**What to do**
Rewrite all the records with "Display size" substituted for every occurrence of "Screen dimensions", and leave everything else unchanged.

**Stored records**

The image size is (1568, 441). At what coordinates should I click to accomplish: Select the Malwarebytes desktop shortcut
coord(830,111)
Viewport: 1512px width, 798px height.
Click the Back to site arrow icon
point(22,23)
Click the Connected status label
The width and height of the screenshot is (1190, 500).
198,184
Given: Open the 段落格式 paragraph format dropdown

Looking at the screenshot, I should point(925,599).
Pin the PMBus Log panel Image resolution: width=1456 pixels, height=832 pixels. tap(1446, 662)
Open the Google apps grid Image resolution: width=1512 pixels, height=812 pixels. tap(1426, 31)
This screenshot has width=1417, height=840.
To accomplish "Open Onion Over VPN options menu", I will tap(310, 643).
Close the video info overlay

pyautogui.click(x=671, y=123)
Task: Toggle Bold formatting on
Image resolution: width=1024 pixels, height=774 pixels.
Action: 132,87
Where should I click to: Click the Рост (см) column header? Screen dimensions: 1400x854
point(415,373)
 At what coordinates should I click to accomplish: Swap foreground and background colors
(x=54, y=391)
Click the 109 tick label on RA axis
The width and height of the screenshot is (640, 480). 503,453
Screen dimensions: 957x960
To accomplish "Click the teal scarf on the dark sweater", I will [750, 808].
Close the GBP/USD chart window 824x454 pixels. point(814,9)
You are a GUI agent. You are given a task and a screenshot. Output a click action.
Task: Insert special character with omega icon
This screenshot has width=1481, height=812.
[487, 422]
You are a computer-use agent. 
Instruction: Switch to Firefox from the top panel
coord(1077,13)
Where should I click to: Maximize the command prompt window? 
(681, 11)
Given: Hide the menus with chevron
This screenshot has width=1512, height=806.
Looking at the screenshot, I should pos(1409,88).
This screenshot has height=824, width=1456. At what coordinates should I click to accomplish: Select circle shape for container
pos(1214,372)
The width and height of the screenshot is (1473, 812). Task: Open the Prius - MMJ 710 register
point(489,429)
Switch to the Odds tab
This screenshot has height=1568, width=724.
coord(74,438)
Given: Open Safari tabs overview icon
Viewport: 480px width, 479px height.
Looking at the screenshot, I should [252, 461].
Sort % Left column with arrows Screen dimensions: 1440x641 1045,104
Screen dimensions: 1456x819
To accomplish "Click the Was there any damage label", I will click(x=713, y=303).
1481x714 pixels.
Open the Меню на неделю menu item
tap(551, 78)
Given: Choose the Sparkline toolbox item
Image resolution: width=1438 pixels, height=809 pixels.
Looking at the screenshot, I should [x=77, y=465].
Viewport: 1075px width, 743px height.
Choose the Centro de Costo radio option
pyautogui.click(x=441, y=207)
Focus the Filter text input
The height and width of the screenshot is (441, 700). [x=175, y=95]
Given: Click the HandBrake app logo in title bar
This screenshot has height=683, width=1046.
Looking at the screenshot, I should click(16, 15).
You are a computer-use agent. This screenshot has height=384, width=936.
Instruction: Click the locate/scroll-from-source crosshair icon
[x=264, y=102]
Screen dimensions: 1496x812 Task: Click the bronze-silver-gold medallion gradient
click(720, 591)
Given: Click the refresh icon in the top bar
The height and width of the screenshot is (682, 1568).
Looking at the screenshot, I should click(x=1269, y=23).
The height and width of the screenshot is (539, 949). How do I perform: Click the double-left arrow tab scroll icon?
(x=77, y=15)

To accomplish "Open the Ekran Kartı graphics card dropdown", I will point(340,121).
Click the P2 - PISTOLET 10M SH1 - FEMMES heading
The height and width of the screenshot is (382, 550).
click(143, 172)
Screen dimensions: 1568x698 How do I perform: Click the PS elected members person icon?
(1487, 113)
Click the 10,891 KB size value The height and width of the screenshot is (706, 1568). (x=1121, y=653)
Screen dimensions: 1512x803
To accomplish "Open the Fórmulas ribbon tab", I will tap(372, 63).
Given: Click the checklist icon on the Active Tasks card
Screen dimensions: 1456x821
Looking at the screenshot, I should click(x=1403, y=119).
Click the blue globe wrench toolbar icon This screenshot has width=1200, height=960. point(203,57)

**Task result**
The image size is (1568, 441). At what coordinates should I click to accomplish: Select the Malwarebytes desktop shortcut
coord(830,111)
Viewport: 1512px width, 798px height.
Click the Back to site arrow icon
point(22,23)
Click the Connected status label
The width and height of the screenshot is (1190, 500).
198,184
Given: Open the 段落格式 paragraph format dropdown

Looking at the screenshot, I should point(925,599).
Pin the PMBus Log panel Image resolution: width=1456 pixels, height=832 pixels. tap(1446, 662)
Open the Google apps grid Image resolution: width=1512 pixels, height=812 pixels. tap(1426, 31)
This screenshot has width=1417, height=840.
To accomplish "Open Onion Over VPN options menu", I will tap(310, 643).
Close the video info overlay

pyautogui.click(x=671, y=123)
Task: Toggle Bold formatting on
Image resolution: width=1024 pixels, height=774 pixels.
Action: 132,87
Where should I click to: Click the Рост (см) column header? Display size: 1400x854
point(415,373)
 At what coordinates should I click to accomplish: Swap foreground and background colors
(x=54, y=391)
Click the 109 tick label on RA axis
The width and height of the screenshot is (640, 480). 503,453
Display size: 957x960
To accomplish "Click the teal scarf on the dark sweater", I will [750, 808].
Close the GBP/USD chart window 824x454 pixels. point(814,9)
You are a GUI agent. You are given a task and a screenshot. Output a click action.
Task: Insert special character with omega icon
This screenshot has width=1481, height=812.
[487, 422]
You are a computer-use agent. 
Instruction: Switch to Firefox from the top panel
coord(1077,13)
Where should I click to: Maximize the command prompt window? 
(681, 11)
Given: Hide the menus with chevron
This screenshot has width=1512, height=806.
Looking at the screenshot, I should pos(1409,88).
This screenshot has height=824, width=1456. At what coordinates should I click to accomplish: Select circle shape for container
pos(1214,372)
The width and height of the screenshot is (1473, 812). Task: Open the Prius - MMJ 710 register
point(489,429)
Switch to the Odds tab
This screenshot has height=1568, width=724.
coord(74,438)
Given: Open Safari tabs overview icon
Viewport: 480px width, 479px height.
Looking at the screenshot, I should [252, 461].
Sort % Left column with arrows Display size: 1440x641 1045,104
Display size: 1456x819
To accomplish "Click the Was there any damage label", I will click(x=713, y=303).
1481x714 pixels.
Open the Меню на неделю menu item
tap(551, 78)
Given: Choose the Sparkline toolbox item
Image resolution: width=1438 pixels, height=809 pixels.
Looking at the screenshot, I should [x=77, y=465].
Viewport: 1075px width, 743px height.
Choose the Centro de Costo radio option
pyautogui.click(x=441, y=207)
Focus the Filter text input
The height and width of the screenshot is (441, 700). [x=175, y=95]
Given: Click the HandBrake app logo in title bar
This screenshot has height=683, width=1046.
Looking at the screenshot, I should click(16, 15).
You are a computer-use agent. This screenshot has height=384, width=936.
Instruction: Click the locate/scroll-from-source crosshair icon
[x=264, y=102]
Display size: 1496x812 Task: Click the bronze-silver-gold medallion gradient
click(720, 591)
Given: Click the refresh icon in the top bar
The height and width of the screenshot is (682, 1568).
Looking at the screenshot, I should click(x=1269, y=23).
The height and width of the screenshot is (539, 949). How do I perform: Click the double-left arrow tab scroll icon?
(x=77, y=15)

To accomplish "Open the Ekran Kartı graphics card dropdown", I will point(340,121).
Click the P2 - PISTOLET 10M SH1 - FEMMES heading
The height and width of the screenshot is (382, 550).
click(143, 172)
Display size: 1568x698 How do I perform: Click the PS elected members person icon?
(1487, 113)
Click the 10,891 KB size value The height and width of the screenshot is (706, 1568). (x=1121, y=653)
Display size: 1512x803
To accomplish "Open the Fórmulas ribbon tab", I will tap(372, 63).
Given: Click the checklist icon on the Active Tasks card
Display size: 1456x821
Looking at the screenshot, I should click(x=1403, y=119).
Click the blue globe wrench toolbar icon This screenshot has width=1200, height=960. point(203,57)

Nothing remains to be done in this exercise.